Calcium antagonists for acute ischemic stroke

Question

Are calcium antagonist drugs beneficial for people who have had an acute ischemic stroke?

Background
Most strokes are due to reduced blood flow with obstruction of large and small arteries. As a result, calcium ions flood into the brain cells and contribute to brain cell death. Calcium antagonists may reduce the damage by preventing the influx of calcium ions. In the past 20 years, there have been many clinical trials focusing on various calcium antagonists for acute ischemic stroke. We reviewed the evidence about the effects of these medicines compared with placebo or control in people with acute ischemic stroke.

Study characteristics
We identified 34 studies to February 6, 2018 that met our inclusion criteria; they involved 7731 participants and investigated different kinds of drugs. Twenty-six trials tested nimodipine, and three trials assessed flunarizine. One trial each used isradipine, nicardipine, PY108-608, fasudil, and lifarizine.

Key results
There was no difference in deaths or dependency between participants who received calcium antagonists or not.

Quality of the evidence
There is no evidence that calcium antagonists after acute ischemic stroke could save lives or reduce disability. The evidence was moderately reliable, which means that further research is unlikely to change our conclusions.

Authors' conclusions: 

We found no evidence to support the use of calcium antagonists in people with acute ischemic stroke.

Read the full abstract...
Background: 

The sudden loss of blood supply in ischemic stroke is associated with an increase of calcium ions within neurons. Inhibiting this increase could protect neurons and might reduce neurological impairment, disability, and handicap after stroke.

Objectives: 

To assess the effects of calcium antagonists for reducing the risk of death or dependency after acute ischemic stroke. We investigated the influence of different drugs, dosages, routes of administration, time intervals after stroke, and trial design on the outcomes.

Search strategy: 

The evidence is current to 6 February 2018. We searched the Cochrane Stroke Group Trials Register (6 February 2018), Cochrane Central Register of Controlled Trials (CENTRAL; 2018, Issue 2), MEDLINE Ovid (1950 to 6 February 2018), Embase Ovid (1980 to 6 February 2018), and four Chinese databases (6 February 2018): Chinese Biological Medicine Database (CBM-disc), China National Knowledge Infrastructure (CNKI), Chinese Scientific Periodical Database of VIP information, and Wanfang Data. We also searched the following trials registers: ClinicalTrials.gov, EU Clinical Trials Register, Stroke Trials Registry, ISRCTN registry, WHO International Clinical Trials Registry Platform, and Chinese Clinical Trial Registry, and we contacted trialists and researchers.

Selection criteria: 

Randomized controlled trials comparing a calcium antagonist versus control in people with acute ischemic stroke.
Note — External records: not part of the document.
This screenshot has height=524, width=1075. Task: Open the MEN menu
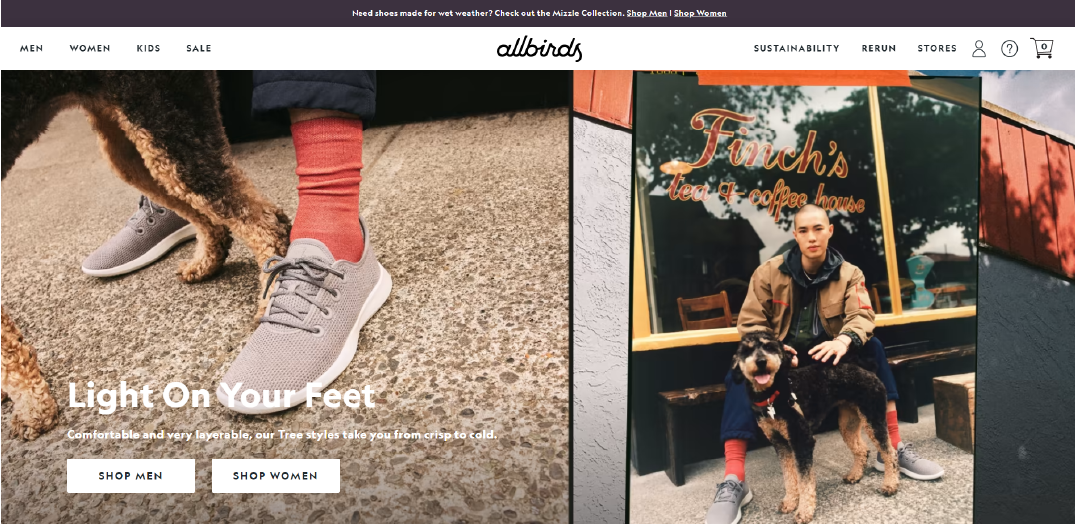click(32, 49)
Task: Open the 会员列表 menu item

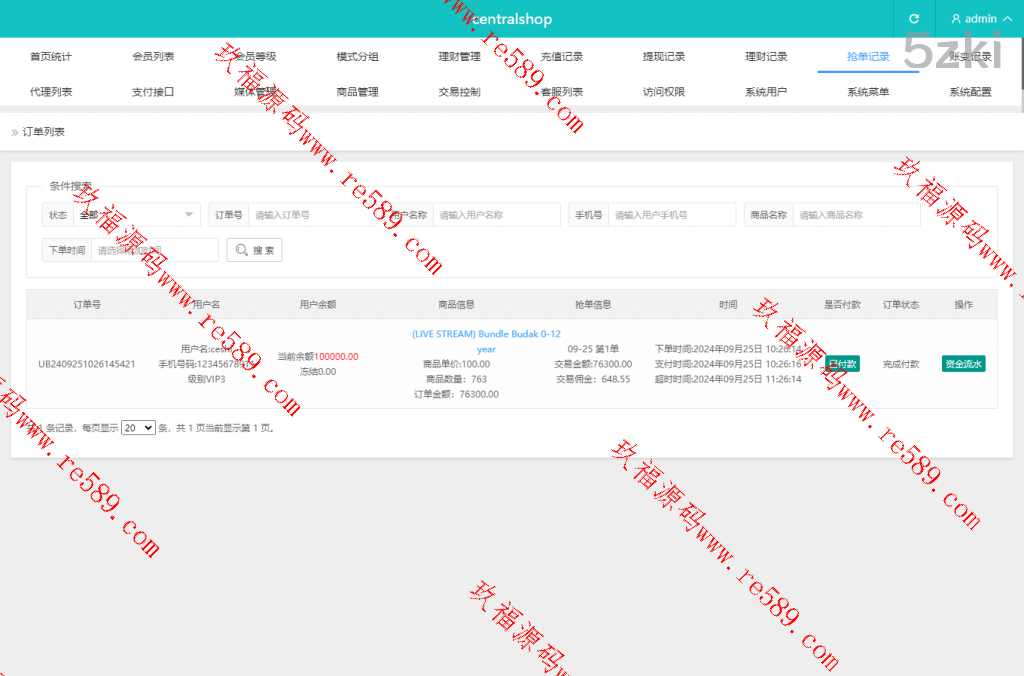Action: tap(153, 57)
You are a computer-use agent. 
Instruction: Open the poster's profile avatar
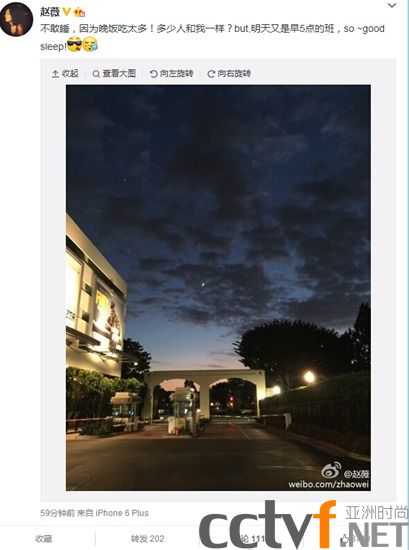click(x=16, y=19)
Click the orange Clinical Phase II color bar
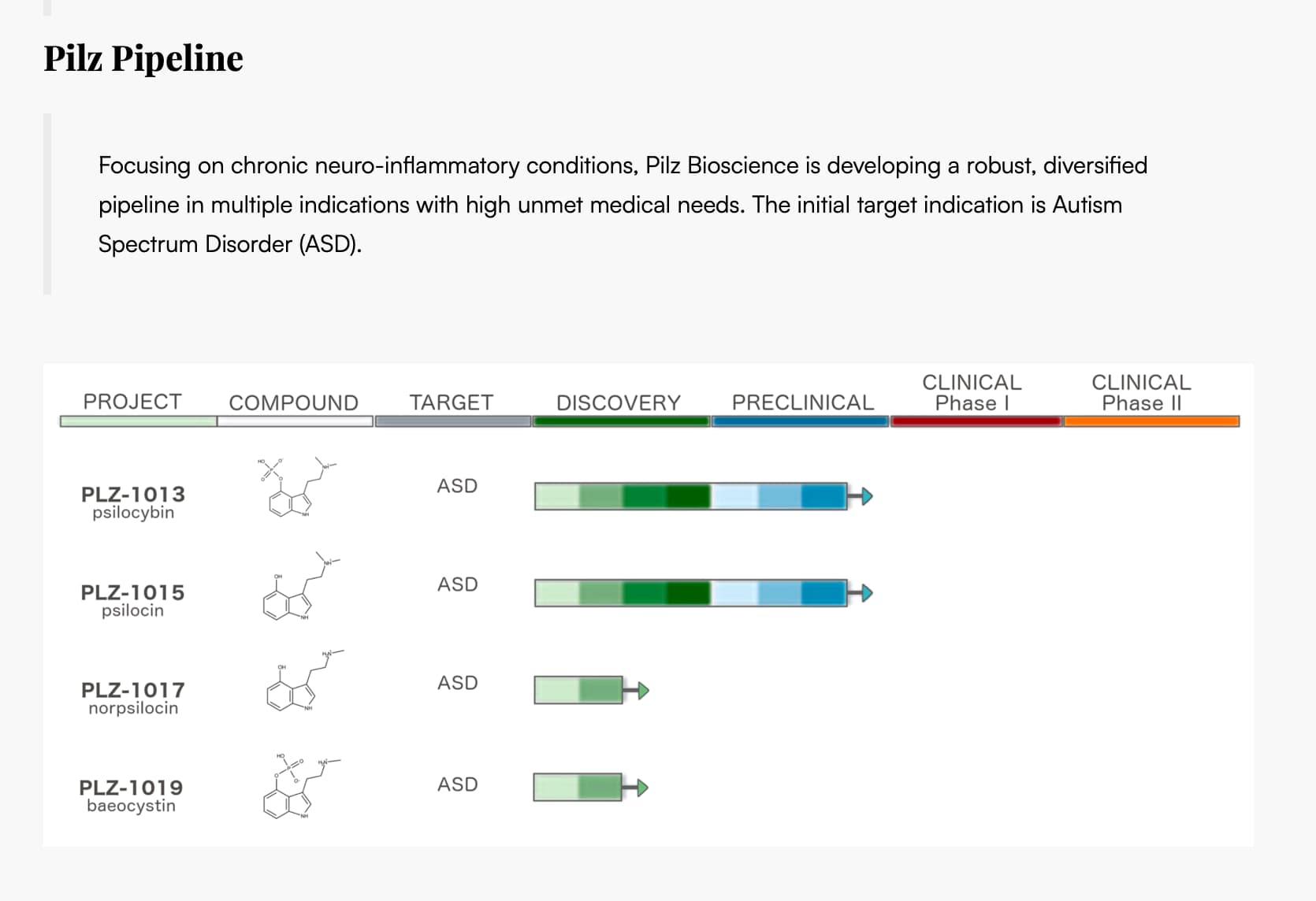Screen dimensions: 1316x901 point(1151,421)
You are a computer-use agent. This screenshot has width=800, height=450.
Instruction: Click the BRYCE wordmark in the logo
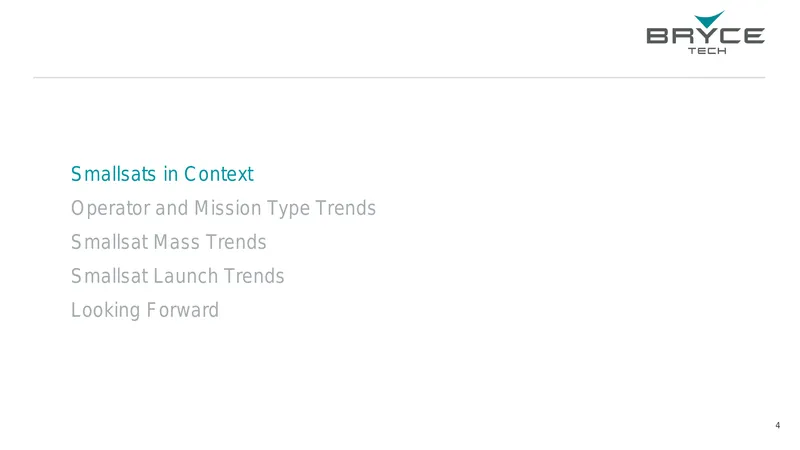click(x=706, y=36)
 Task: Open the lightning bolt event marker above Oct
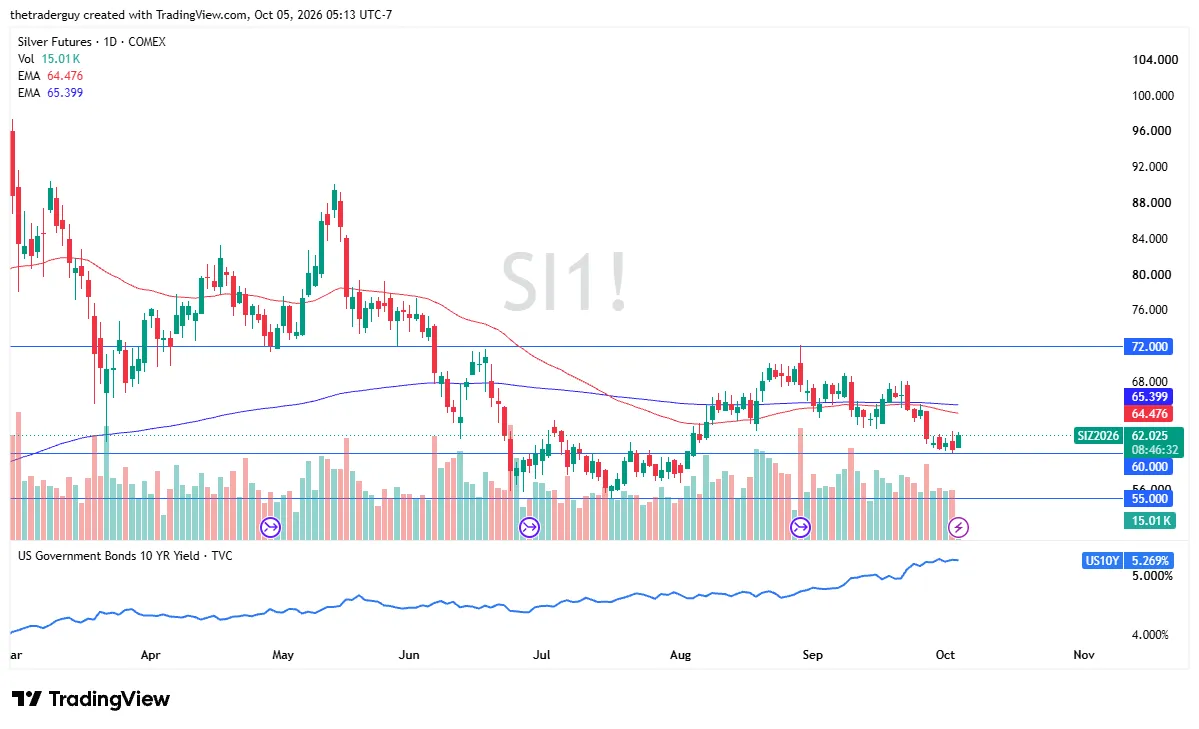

Data collection and analysis: 

Two review authors independently selected trials, extracted data, assessed risk of bias, and applied the GRADE approach to assess the quality of the evidence. We used death or dependency at the end of long-term follow-up (at least three months) in activities of daily living as the primary outcome. We used standard Cochrane methodological procedures.

Main results: 

We included 34 trials involving 7731 participants. All the participants were in the acute stage of ischemic stroke, and their age ranged from 18 to 85 years, with the average age ranging from 52.3 to 74.6 years across different trials. There were more men than women in most trials. Twenty-six trials tested nimodipine, and three trials assessed flunarizine. One trial each used isradipine, nicardipine, PY108-608, fasudil, and lifarizine. More than half of these trials followed participants for at least three months. Calcium antagonists showed no effects on the primary outcome (risk ratio (RR) 1.05; 95% confidence interval (CI) 0.98 to 1.13; 22 trials; 22 studies; 6684 participants; moderate-quality evidence) or on death at the end of follow-up (RR 1.07, 95% CI 0.98 to 1.17; 31 trials; 7483 participants; moderate-quality evidence). Thirteen trials reported adverse events, finding no significant differences between groups. Most trials did not report the allocation process or how they managed missing data, so we considered these at high risk of selection and attrition bias. Most trials reported double-blind methods but did not state who was blinded, and none of the trial protocols were available.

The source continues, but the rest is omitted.